In a statement issued a day after the deployment, President Museveni stated that the UPDF would fight any player in the eastern Democratic Republic of the Congo (DRC) who refuses to implement or adhere to the peace agreement signed by the leaders of the East African Community (EAC).
Mr John Kikonyogo, the deputy spokesperson, told journalists at their Najjanankumbi offices that in Museveni’s statement, he (Museveni) indicated that the UPDF had gone to stabilise some parts of Congo, specifically Goma.
“The country should remember that Mr Museveni and some senior UPDF officers were taken to the International Court of Justice in 1997 and 1998 for allegedly stealing DRC resources.” “Congo won the court case, and the Court ruled that we pay Congo $325 million, or Shs1.1 trillion,” Mr Kikonyogo explained.
He claimed that over Shs90 billion was spent on Operation Shuja, an operation that was never sanctioned by Parliament and provided no clear benefits to Uganda, resulting in accumulated debts.
“We demand to hear from Parliament how Uganda benefits from these deployments in Congo, especially given that the country spends taxpayers’ money annually to deploy and maintain these illegal troops in Congo,” Mr Kikonyongo said.
Uganda’s deployment comes just two weeks after Angola sent 500 troops to the same area. Uganda’s troops will serve as observers, but President Museveni announced last week that, with the approval of the EAC heads of state, Uganda will crack the whip “if one of the stakeholders refuses to implement the peace agreement we have agreed on.”
Mr Museveni was quick to point out in his statement that the UPDF’s presence in the Bunagana-Rutshuru area is not intended to “fight the M23, but to act as a neutral force while the Congolese use the time to sort out their political problems.”
“Unless we are attacked, we will not fight,” President Museveni emphasised.
Legislators in 2021 tasked the government with providing a clear report on the Uganda People’s Defence Forces (UPDF) military incursion into the Democratic Republic of Congo (DRC), claiming Mr Museveni, who has been in power since 1986, did not seek Parliament’s approval as required by the Constitution.
“We need a statement on that, and the government should come out clean (on the matter),” said Deputy Speaker of Parliament Anita Among, who presided over the plenary.
Despite initial enthusiasm, many Congolese are increasingly critical of the EAC force due to dashed hopes that regional troops would directly confront the M23.

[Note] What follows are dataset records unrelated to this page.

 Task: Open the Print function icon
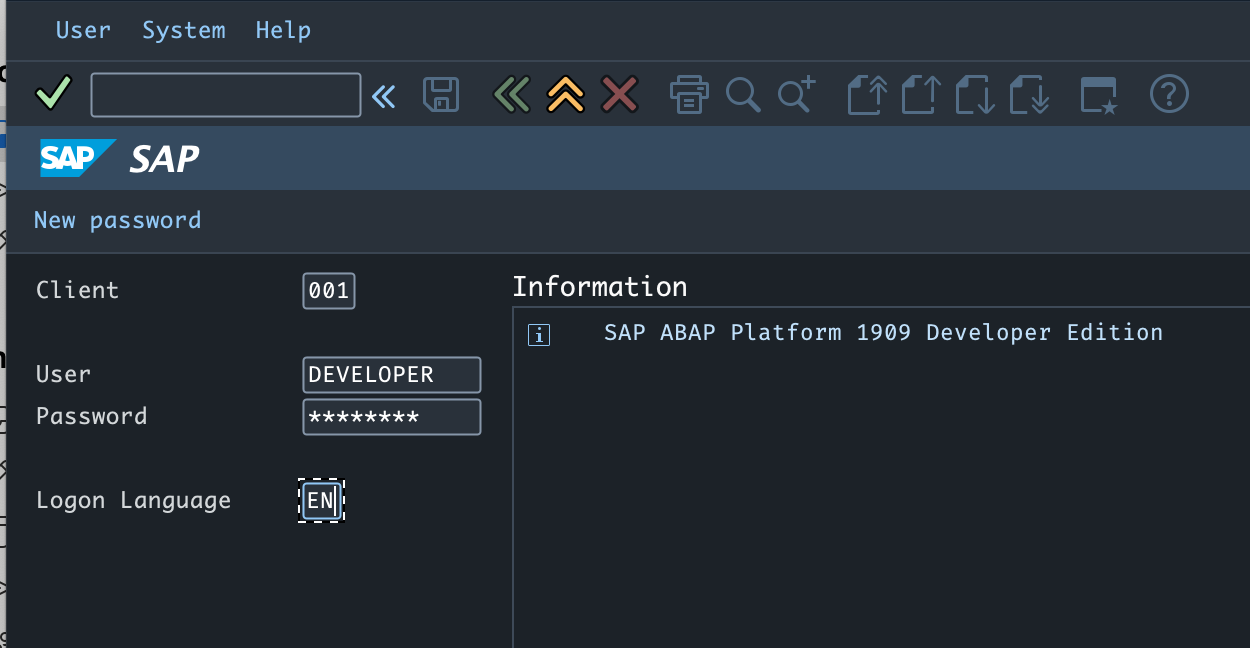[x=688, y=94]
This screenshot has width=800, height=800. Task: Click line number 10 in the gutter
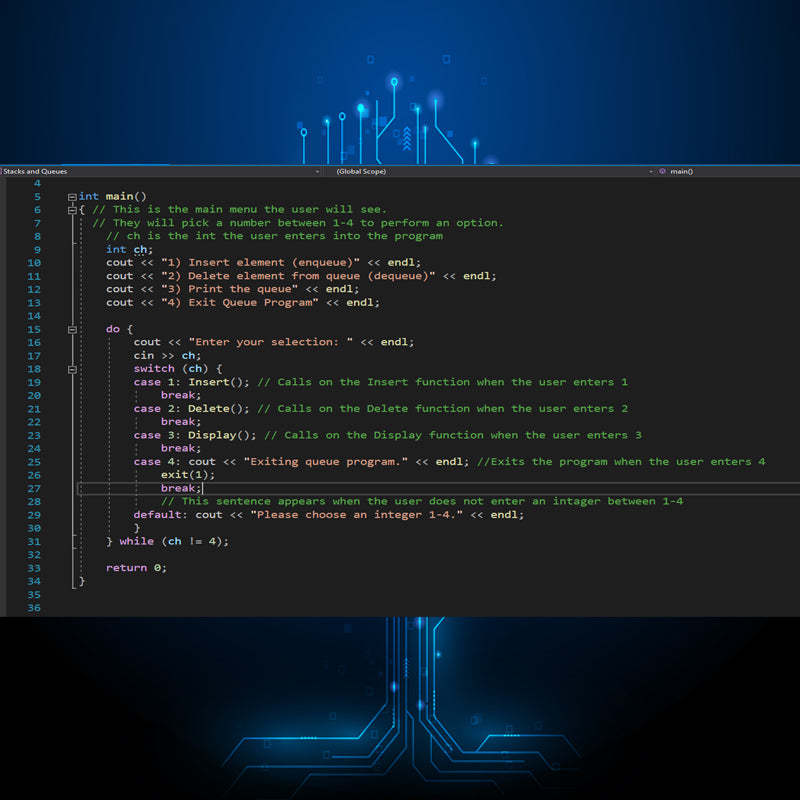34,263
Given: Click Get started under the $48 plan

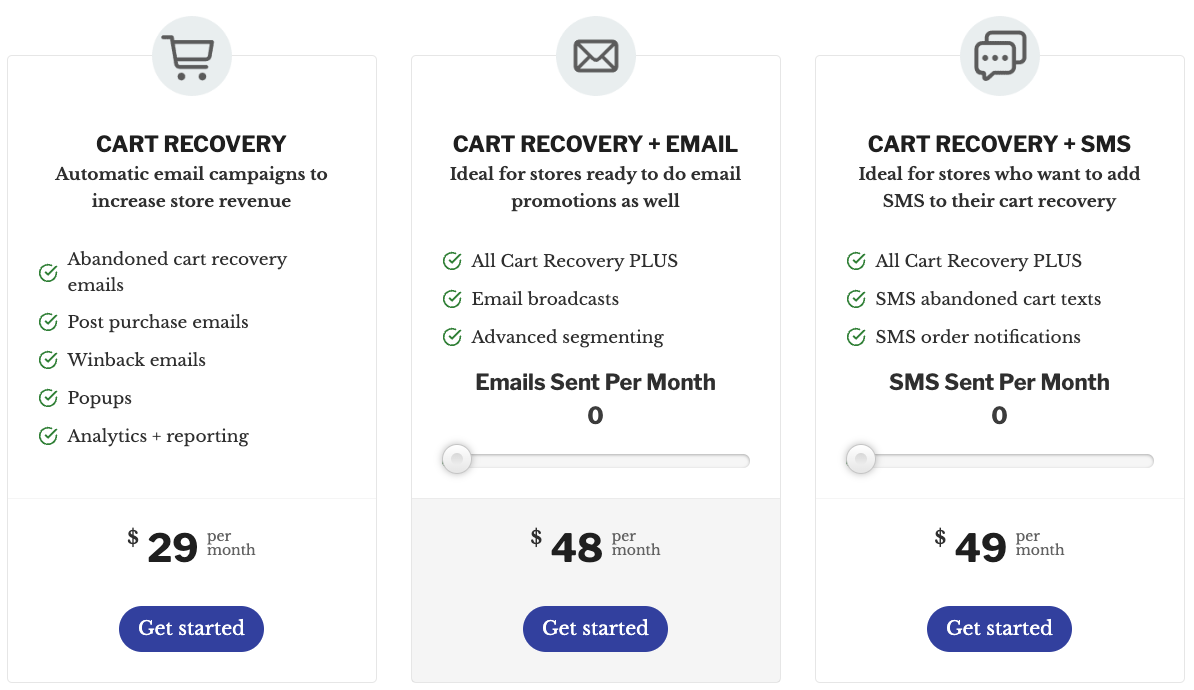Looking at the screenshot, I should [595, 628].
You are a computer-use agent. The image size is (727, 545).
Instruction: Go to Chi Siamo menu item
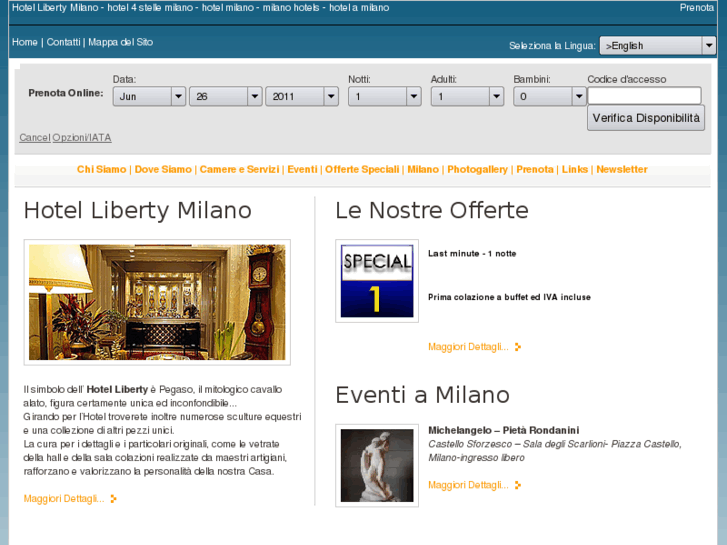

Captain Kato Ahmad Hassan, the spokesman for the newly deployed Ugandan contingent, stated on Sunday that the troops will be a “neutral force, and we will not fight the M23.”
According to the plan, M23 fighters are expected to withdraw from areas occupied by the Ugandan military.
The rebel group still controls large parts of North Kivu and has almost surrounded Goma, which borders Rwanda to the east and Lake Kivu to the south.
The DRC accuses its smaller neighbour Rwanda of supporting the M23, which the US, several other Western countries, and independent UN experts agree on but Kigali denies.
Although there hasn’t been major fighting between the Congolese army and the M23 in several weeks, there has been fighting with rival militias and insecurity remains high.
Fourteen people were killed in separate attacks in North Kivu over the weekend, according to residents, local officials, and medical sources, in circumstances that remain unknown.